Objectif: Poursuivez l'article sur la mort des partis politiques en reprenant juste après sa dernière phrase.

Extrait du document:
━━━━

Jean Gosset (1912-1944)

La mort des partis politiques

La mort des partis politiques - Septembre 1940

La mort des partis politiques

Elle va permettre une résurrection des idées et des hommes

par Jean Gosset, Le Républicain Orléanais et du Centre, 1er septembre 1940 

Maintenant que les partis, en France du moins, sont pratiquement à peu près supprimés, on peut espérer qu’une grande confusion va cesser : celle qui derrière chaque thèse, chaque idée, chaque projet, ne voyait que l’arrière-pensée ; on se demandait ce que l’idée pouvait bien menacer, ce qu’elle pouvait cacher. 
On n’acceptait de lui donner une sens net et certain qu’une fois connue l’adhésion politique, religieuse ou sociale de celui qui l’émettait ; et on l’adoptait ou on l’écartait, on s’y intéressait ou on s’en méfiait, suivant cette adhésion et non pas suivant le contenu de l’idée elle-même.
Tout était ainsi vicié par deux confusions fondamentales.
La première consistait en ce que chaque doctrine – par exemple politique, mais pas exclusivement – tendait à s’accompagner d’une véritable philosophie complète, impliquant toute une manière de vivre et de comprendre le monde ; on ne pouvait plus être partisan ou adversaire du « code de la famille », par exemple, sans avoir du même coup des idées déterminées et contraires sur la loi de 40 heures, la représentation proportionnelle, l’existence de Dieu, les accords de Munich, la personnalité du président Roosevelt et celle du général Franco, le style de M. André Gide, le contrôle des changes, les tarifs douaniers et la peinture du douanier Rousseau, la place de l’éducation physique à l’école et la physique de M. Langevin. Une attitude sur chacune de ces questions n’avait plus de sens que par la position qu’elle représentait à propos d’autres problèmes ; on l’a bien vu quand certains, qui s’étaient détournés avec horreur du Voyage au bout de la Nuit, se sont mis à apprécier L.-F. Céline et même son premier livre après la publication de Mea Culpa ou de Bagatelle pour un massacre ;
quand tels partisans de la dévaluation l’ont combattue parce que leurs adversaires politiques l’avaient faite.
La seconde confusion complétait d’autant mieux la première qu’elle lui était en quelque sorte opposée ; elle consistait en ce que chaque doctrine a cherché, à partir d’un certain moment, à accaparer tout ce qu’il y avait de positif dans les autres. Bien des partis « de droite » se sont déclarés favorables à des réformes sociales hardies, et les communistes ont voulu monopoliser le patriotisme. Ainsi, alors qu’on essayait surtout de deviner vers quelle doctrine conduisait chaque idée, il devenait impossible de le savoir. La réflexion, toujours méfiante et entravée, se débattait en vain parmi ces multiples appels, si souvent ambigus. Jamais une idée n’était envisagée en elle-même, indépendamment des étiquettes parasites et volontiers contradictoires qui collaient à elle. On entendait en pleine Chambre M. Louis Marin dire qu’il ne voterait jamais une loi pour laquelle voteraient les communistes : leur appui suffisait à l’assurer qu’elle était nuisible.

━━━━

Données recueillies:
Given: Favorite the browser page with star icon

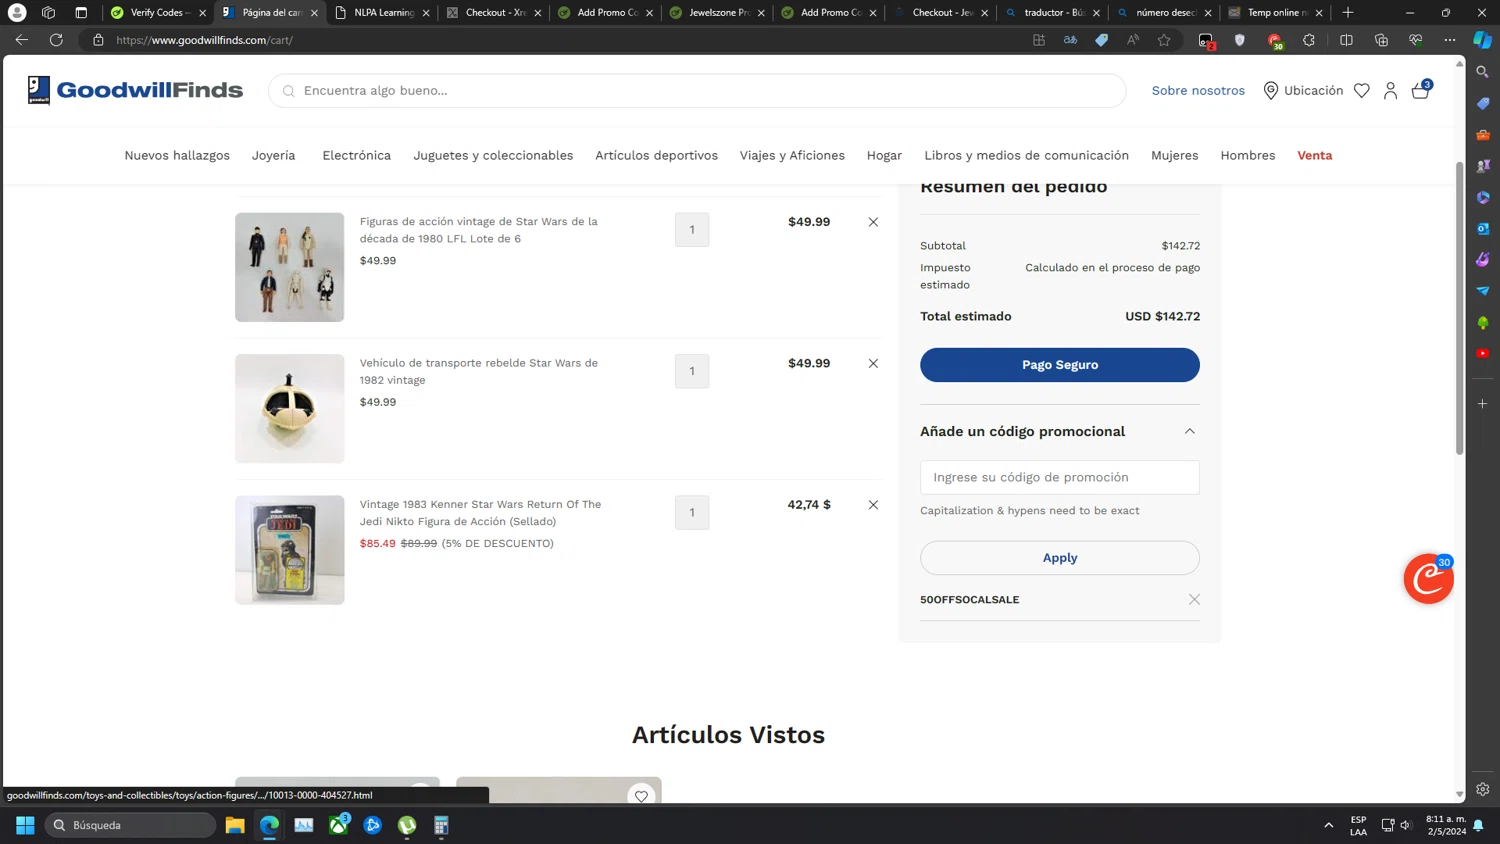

━━━━

Réponse rédigée:
Or voici que depuis près d’un an le parti communiste – un de ceux autour duquel s’accumulaient le plus de mélanges et de fausses associations d’idées – a disparu de la vie publique en France.
Le bruit a couru après l’armistice de la suppression de tous les partis ; et si cette mesure n’a pas été prise, il semble que ce soit par simple sagesse : tous les partis étaient pratiquement brisés par la guerre et la défaite, et leur dissolution officielle n’aurait pu que les porter à se reconstituer sous une forme différente, que leur rendre une apparence d’énergie en les opprimant. Les partis ne paraissent plus avoir aucun rôle positif dans la vie du pays. On dissout les sociétés secrètes qui avaient une influence sur les opinions. En somme voici les Français libérés soudain de toute adhésion. Ils se retrouvent fidèles à l’idée de leur unité nationale, mais sans organismes détenteurs de doctrines pour assembler leurs idées et guider leur action. Est-ce un isolement nuisible et débilitant ?
Bien au contraire, non seulement disparaissent ainsi certaines des divisions qui troublaient notre peuple et que nulle propagande ne doit réussir à faire renaître sous aucune forme, mais la reconstruction nécessaire doit pouvoir se réaliser avec moins d’entraves. Nous devrions pouvoir maintenant regarder en face les idées et les projets, examiner chaque initiative, chaque inspiration, en elle-même et sans arrière-pensée. Même si l’expression est soumise à des règles plus ou moins strictes, que du moins la réflexion ne soit plus paralysée par l’incertitude et l’ambiguïté de chaque affirmation. Les circonstances rendront peut-être les réalisations difficiles ; essayons du moins de tenter celles-ci en les voulant franchement, résolument, et les mener aussi loin que le permettront nos moyens.
Pour que ce soit possible, il faut cependant un considérable effort sur soi-même : on ne rompt pas en un jour avec tant de préjugés.
Il faut que chaque idée, chaque action, soit appréciée en elle-même, indépendamment du parti ou de la religion qu’a pu vouloir servir, peut-être, son auteur ; que chaque volonté soit estimée pour ce qu’elle apporte et non pour ce qu’on croit apercevoir derrière elle. 
Ainsi avec les pensées les êtres reprendront leur valeur, jugée sur leurs vraies actions et non sur les erreurs ou les fautes d’autres membres de leur secte. Et cette résurrection des idées pourrait bien s’accompagner, si nous savons le vouloir, d’une résurrection des hommes.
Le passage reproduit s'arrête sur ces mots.